The Hong Kong Convention is aimed at ensuring end-of-life ships do not pose any unnecessary risks to human health, safety and to the environment when recycled. The Convention covers the design, construction, operation and preparation of ships for dismantling; the operation of ship recycling facilities in a safe and environmentally sound manner; and the establishment of an appropriate enforcement mechanism for ship recycling, incorporating certification and reporting requirements.

Prior to Bangladesh’s decision, the Hong Kong Convention had been ratified by 20 nations, representing approximately 30% of the world’s gross tonnage of merchant shipping.

For the Convention to be officially adopted, it must be ratified by at least 15 nations, accounting for 40% of global commercial shipping by gross tonnage, with a combined maximum annual ship recycling volume of not less than 3% of their total tonnage. The addition of Bangladesh to brings the Convention’s entry into force one step closer.

John Stawpert, the International Chamber of Shipping’s Senior Manager for Environment and Trade, praised Bangladesh’s leadership and commitment and emphasized the importance of a unified approach, as regional systems that disregard the industry’s economic realities can be easily evaded.

“Our industry is international and ship recycling can only be effectively governed through a global system,” said Stawpert. “Regional systems that ignore the economic realities of the industry are easily circumvented and this positive development will guarantee sufficient compliant recycling capacity under the oversight of national authorities and the United Nations regulator, the International Maritime Organization (IMO)”

While some yards in Bangladesh do comply with Hong Kong Convention standards, Bangladesh’s decision ensures a sufficient volume of compliant recycling capacity, supervised by national authorities and the United Nations’ International Maritime Organization (IMO).

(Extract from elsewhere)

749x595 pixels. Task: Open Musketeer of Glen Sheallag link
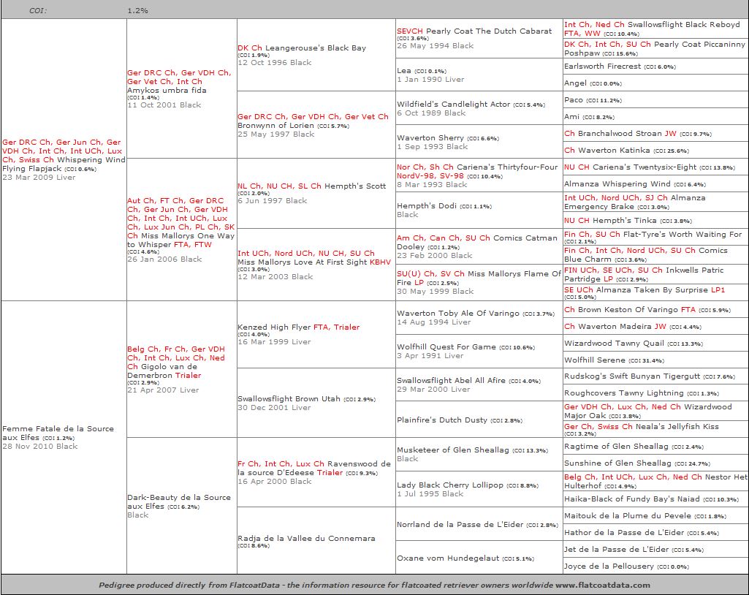[x=452, y=450]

Bangladesh’s Infamous Shipbreaking Yards Launch Race for Cleaner, Safer Future

In 2018, Bangladesh pledged to ratify the Hong Kong Convention by 2023 through its Ship Recycle Act, which incorporated the Convention’s terms into national law. This commitment also marked the beginning of a concerted effort to improve the nation’s recycling capacity, a process that was disrupted by COVID-19 pandemic. Despite challenges, however, Stawpert is optimistic that the Convention’s two-year entry into force period will allow Bangladesh to catch up with necessary investments, infrastructure, and training.

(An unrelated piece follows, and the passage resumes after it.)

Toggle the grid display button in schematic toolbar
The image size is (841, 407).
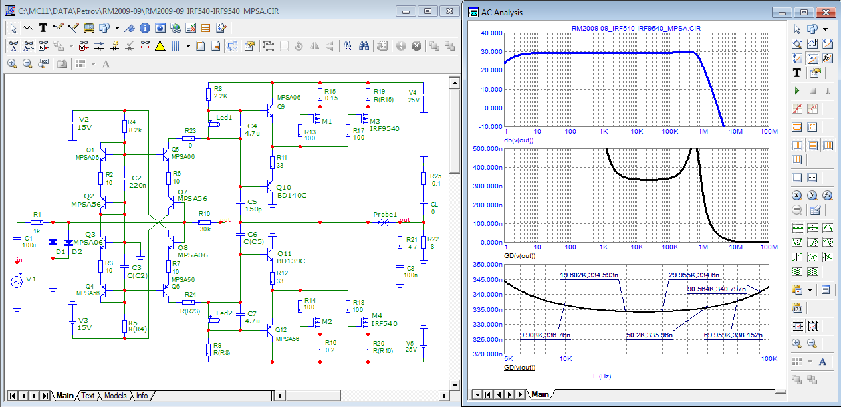coord(176,46)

As the shipping industry sets its sights on net zero emissions by 2050, responsible ship recycling is becoming increasingly important as older, less-efficient ships are decommissioned and replaced by net zero vessels. 

“Environmental, Social and Governance factors and demands from charterers and customers has meant that Hong Kong Convention compliance has been the growing standard for sales for ship recycling and the process of recycling itself,” said Stawpert. “Ratification by a major ship recycler such as Bangladesh further confirms this trend, and the entry into force of the convention will create the global level playing field that has been evolving for a generation. Compliance with the requirements of the Convention will therefore be essential for ship recyclers to secure their market share in the future.”